▶ **WHAT THIS TASK INVOLVES**
With no words added or dropped, transcribe the listing that follows.

▶ **THE DATA**

----------------

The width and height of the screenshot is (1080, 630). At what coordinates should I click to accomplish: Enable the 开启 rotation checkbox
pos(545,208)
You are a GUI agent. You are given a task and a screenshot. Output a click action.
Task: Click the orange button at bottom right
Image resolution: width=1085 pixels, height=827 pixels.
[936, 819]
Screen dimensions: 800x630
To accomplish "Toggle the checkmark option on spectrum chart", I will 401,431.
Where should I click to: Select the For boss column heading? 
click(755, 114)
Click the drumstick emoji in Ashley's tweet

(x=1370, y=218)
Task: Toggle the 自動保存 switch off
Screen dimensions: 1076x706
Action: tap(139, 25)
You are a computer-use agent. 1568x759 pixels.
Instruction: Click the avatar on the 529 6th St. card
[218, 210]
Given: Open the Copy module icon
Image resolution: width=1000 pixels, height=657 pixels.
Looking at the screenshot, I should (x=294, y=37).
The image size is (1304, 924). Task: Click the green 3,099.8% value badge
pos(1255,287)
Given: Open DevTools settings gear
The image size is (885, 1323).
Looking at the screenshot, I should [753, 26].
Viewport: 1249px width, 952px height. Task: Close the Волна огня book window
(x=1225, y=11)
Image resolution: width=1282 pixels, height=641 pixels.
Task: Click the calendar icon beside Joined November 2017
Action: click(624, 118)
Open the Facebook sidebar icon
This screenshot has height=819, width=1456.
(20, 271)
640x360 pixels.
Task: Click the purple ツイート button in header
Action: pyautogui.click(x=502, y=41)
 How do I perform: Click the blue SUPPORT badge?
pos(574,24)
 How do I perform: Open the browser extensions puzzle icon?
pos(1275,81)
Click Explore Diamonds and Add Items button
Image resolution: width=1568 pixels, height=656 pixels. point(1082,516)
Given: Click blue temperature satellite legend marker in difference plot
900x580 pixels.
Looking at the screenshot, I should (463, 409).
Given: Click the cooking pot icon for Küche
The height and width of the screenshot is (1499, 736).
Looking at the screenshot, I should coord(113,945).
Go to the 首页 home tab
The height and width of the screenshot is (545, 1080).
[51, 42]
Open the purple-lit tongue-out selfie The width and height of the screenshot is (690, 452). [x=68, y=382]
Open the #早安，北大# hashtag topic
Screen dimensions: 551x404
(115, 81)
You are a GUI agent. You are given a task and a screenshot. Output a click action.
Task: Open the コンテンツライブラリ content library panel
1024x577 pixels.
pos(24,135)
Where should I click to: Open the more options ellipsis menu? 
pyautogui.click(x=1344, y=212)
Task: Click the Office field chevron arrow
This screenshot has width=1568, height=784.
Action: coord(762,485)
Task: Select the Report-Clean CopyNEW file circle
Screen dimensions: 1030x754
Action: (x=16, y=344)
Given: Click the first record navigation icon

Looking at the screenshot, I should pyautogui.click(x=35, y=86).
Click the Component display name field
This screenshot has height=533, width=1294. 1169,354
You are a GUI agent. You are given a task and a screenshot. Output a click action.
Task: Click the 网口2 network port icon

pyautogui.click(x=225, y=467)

----------------

▶ **RESULT OF THIS TASK**
The width and height of the screenshot is (1080, 630). At what coordinates should I click to accomplish: Enable the 开启 rotation checkbox
pos(545,208)
You are a GUI agent. You are given a task and a screenshot. Output a click action.
Task: Click the orange button at bottom right
Image resolution: width=1085 pixels, height=827 pixels.
[936, 819]
Screen dimensions: 800x630
To accomplish "Toggle the checkmark option on spectrum chart", I will 401,431.
Where should I click to: Select the For boss column heading? 
click(755, 114)
Click the drumstick emoji in Ashley's tweet

(x=1370, y=218)
Task: Toggle the 自動保存 switch off
Screen dimensions: 1076x706
Action: tap(139, 25)
You are a computer-use agent. 1568x759 pixels.
Instruction: Click the avatar on the 529 6th St. card
[218, 210]
Given: Open the Copy module icon
Image resolution: width=1000 pixels, height=657 pixels.
Looking at the screenshot, I should (x=294, y=37).
The image size is (1304, 924). Task: Click the green 3,099.8% value badge
pos(1255,287)
Given: Open DevTools settings gear
The image size is (885, 1323).
Looking at the screenshot, I should [753, 26].
Viewport: 1249px width, 952px height. Task: Close the Волна огня book window
(x=1225, y=11)
Image resolution: width=1282 pixels, height=641 pixels.
Task: Click the calendar icon beside Joined November 2017
Action: click(624, 118)
Open the Facebook sidebar icon
This screenshot has height=819, width=1456.
(20, 271)
640x360 pixels.
Task: Click the purple ツイート button in header
Action: pyautogui.click(x=502, y=41)
 How do I perform: Click the blue SUPPORT badge?
pos(574,24)
 How do I perform: Open the browser extensions puzzle icon?
pos(1275,81)
Click Explore Diamonds and Add Items button
Image resolution: width=1568 pixels, height=656 pixels. point(1082,516)
Given: Click blue temperature satellite legend marker in difference plot
900x580 pixels.
Looking at the screenshot, I should (463, 409).
Given: Click the cooking pot icon for Küche
The height and width of the screenshot is (1499, 736).
Looking at the screenshot, I should coord(113,945).
Go to the 首页 home tab
The height and width of the screenshot is (545, 1080).
[51, 42]
Open the purple-lit tongue-out selfie The width and height of the screenshot is (690, 452). [x=68, y=382]
Open the #早安，北大# hashtag topic
Screen dimensions: 551x404
(115, 81)
You are a GUI agent. You are given a task and a screenshot. Output a click action.
Task: Open the コンテンツライブラリ content library panel
1024x577 pixels.
pos(24,135)
Where should I click to: Open the more options ellipsis menu? 
pyautogui.click(x=1344, y=212)
Task: Click the Office field chevron arrow
This screenshot has width=1568, height=784.
Action: coord(762,485)
Task: Select the Report-Clean CopyNEW file circle
Screen dimensions: 1030x754
Action: (x=16, y=344)
Given: Click the first record navigation icon

Looking at the screenshot, I should pyautogui.click(x=35, y=86).
Click the Component display name field
This screenshot has height=533, width=1294. 1169,354
You are a GUI agent. You are given a task and a screenshot. Output a click action.
Task: Click the 网口2 network port icon

pyautogui.click(x=225, y=467)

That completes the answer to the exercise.